─── Text segment

A catalyst is nearly always necessary for change to happen, but unfortunately for most diet-minded people, desiring to be a size 30 instead of 40 is never as pressing when fresh pretzels beckon, or when you’ve had a stressful day fuelled only by hard-boiled eggs and carrot sticks. So, if you are thinking about setting resolutions pertaining to your weight this year, may I suggest gaining something as you lose those kilos?

If you are dreading cutting out fancy coffees and pretty pieces of cake, how about buying them as a treat for the colleague who always packs their meal to work, and never joins the others for lunches in their bid to save money? You can find out the person’s birthday and give them a gourmet treat.

Or if you decide to replace your food with diet shakes, how about dropping off a 10 kilo bag of rice to a soup kitchen, or sponsoring the cost of restaurant meals you did not eat in vegetables and pantry staples for a street feeding enterprise? This way you are not working on your weight loss in a void. You can still purchase the things you like, but instead of consuming the calories, you spread goodness.

Fasting, especially done intermittent-style, also helps to keep one calorie-deficit, and if paired with prayer, will do wonders with the dieting state of mind which often is much too taken up with thoughts of the foods we deny ourselves. A friend of mine made it a habit to say the Divine Mercy chaplet each time he felt the urge to snack. As the pedantic code writer he was, he counted every chaplet he said. Over the course of 2024 he said 513 chaplets and lost 14 kilos. He has also become less compulsive and irritable from the infusion of prayer. This year he will incorporate exercise into his diet practice and jog in place for the length of a Hail Mary each time he wants to eat something he does not need to.

When setting any kind of resolution, it is also helpful to have some discernment about why you’ve chosen a particular aspect of your life to work on. As a career overeater, I can tell you my issue with food is not the lack of control but the amount of stress in my life. The two are co-related and if I tackled only the eating with calorie restrictions and food group control, I would invariably be brought down because I was not addressing the fact that I did not seek help, sympathy or emotional support in times of stress. When I did call a friend instead of eating a box of breadsticks, chances are the need for snacks would cease.

──────
─── Records shown

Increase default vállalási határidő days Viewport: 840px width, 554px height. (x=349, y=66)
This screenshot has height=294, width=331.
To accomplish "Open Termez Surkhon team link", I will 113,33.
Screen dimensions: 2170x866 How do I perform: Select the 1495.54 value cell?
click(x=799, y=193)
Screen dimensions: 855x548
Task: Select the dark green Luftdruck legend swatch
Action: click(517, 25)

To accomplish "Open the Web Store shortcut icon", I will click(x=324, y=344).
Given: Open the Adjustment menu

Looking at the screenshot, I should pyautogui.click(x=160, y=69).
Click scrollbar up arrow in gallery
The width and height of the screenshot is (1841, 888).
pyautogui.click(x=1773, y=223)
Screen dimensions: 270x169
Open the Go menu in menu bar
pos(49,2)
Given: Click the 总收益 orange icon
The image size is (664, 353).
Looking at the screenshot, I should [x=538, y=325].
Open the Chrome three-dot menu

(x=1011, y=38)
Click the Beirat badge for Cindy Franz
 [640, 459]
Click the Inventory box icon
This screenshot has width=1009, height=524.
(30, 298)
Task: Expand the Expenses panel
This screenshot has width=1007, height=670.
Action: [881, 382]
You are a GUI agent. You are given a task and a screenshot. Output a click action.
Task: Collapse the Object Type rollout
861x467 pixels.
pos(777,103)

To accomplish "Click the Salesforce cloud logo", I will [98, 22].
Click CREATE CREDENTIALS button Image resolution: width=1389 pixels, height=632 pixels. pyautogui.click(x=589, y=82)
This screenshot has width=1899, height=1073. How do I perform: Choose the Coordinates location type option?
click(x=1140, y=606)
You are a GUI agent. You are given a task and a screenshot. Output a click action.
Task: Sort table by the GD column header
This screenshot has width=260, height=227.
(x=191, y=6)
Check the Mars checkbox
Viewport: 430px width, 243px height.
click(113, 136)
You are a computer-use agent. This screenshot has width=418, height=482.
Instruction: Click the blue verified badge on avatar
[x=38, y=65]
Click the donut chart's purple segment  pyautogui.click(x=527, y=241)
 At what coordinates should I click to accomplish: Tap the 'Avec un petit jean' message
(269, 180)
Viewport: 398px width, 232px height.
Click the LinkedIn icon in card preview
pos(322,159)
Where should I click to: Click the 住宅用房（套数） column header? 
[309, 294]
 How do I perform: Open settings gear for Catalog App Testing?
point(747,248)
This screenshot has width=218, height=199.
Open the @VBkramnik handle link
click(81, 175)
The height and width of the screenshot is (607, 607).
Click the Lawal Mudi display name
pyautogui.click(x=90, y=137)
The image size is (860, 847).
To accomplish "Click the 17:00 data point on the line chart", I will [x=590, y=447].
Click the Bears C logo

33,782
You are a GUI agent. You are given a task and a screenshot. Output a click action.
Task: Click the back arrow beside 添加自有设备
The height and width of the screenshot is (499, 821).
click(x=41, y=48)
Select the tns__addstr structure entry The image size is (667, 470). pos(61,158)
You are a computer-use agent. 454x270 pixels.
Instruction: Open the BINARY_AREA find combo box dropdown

──────

→ List of tasks:
• A. Do these statements agree with the text on weight-loss resolutions? For each, answer yes or no and quote the words of the text that decide it.
(i) Over 2024 the friend said 513 chaplets and lost 14 kilos.
(ii) The writer's issue with food is a lack of control.
(iii) This year the friend will jog in place for the length of an Our Father whenever he wants to eat something he does not need.
• B. Can you continue the text on weight-loss resolutions from its last sentence?

→ Answers for the tasks:
• A.
(i) Yes: "Over the course of 2024 he said 513 chaplets and lost 14 kilos."
(ii) No: "my issue with food is not the lack of control but the amount of stress in my life."
(iii) No: "jog in place for the length of a Hail Mary each time he wants to eat something he does not need to."

• B.
Therefore, if overspending is an issue you want to work on this year, you will need to be honest and track your emotional state when you are tempted to add things in your online shopping cart, or go to the bookstore, or wherever you find your emotional comfort items. Good sense flies out the window when we are emotional, and it is only when we identify the emotional triggers that we can begin to realize we use retail therapy as a substitute for the things our hearts really crave.

Last year a friend saved RM700 every month by realising that emotions relating to a particular time of the month (no, it was not hormonal) caused her to whip out her credit card. When she started tracking her feelings, and the dates of her most overboard purchases, she discovered her trigger, and by sticking to the plan of calling one of three neighbours and friends to either talk, or go out for a walk together, she managed to break a cycle of credit card debt.

Additionally, to replace a negative emotion and action with a positive one, she adopted a family through her parish’s St Vincent De Paul Society. She uses some of the money she no longer spends frivolously on keyboard lessons for a child from that family, who loves music, has a natural ear for it, but never had the ability to pursue it because of financial constraints.

Amazing things can happen when we stop looking to self-comfort, and search instead for ways to be the comforter. Taking a line out of Saint Francis’ Prayer for Peace is a great start to turning personal adversity into lifeenhancing growth. When used in conjunction with discernment and proper goal-setting, a trite New Year resolution can become catalyst to real conversion and a whole new way of drawing us closer to God.

(Karen-Michaela Tan is a poet, writer and editor who seeks out God’s presence in the human condition and looks for ways to put the Word of God into real action.)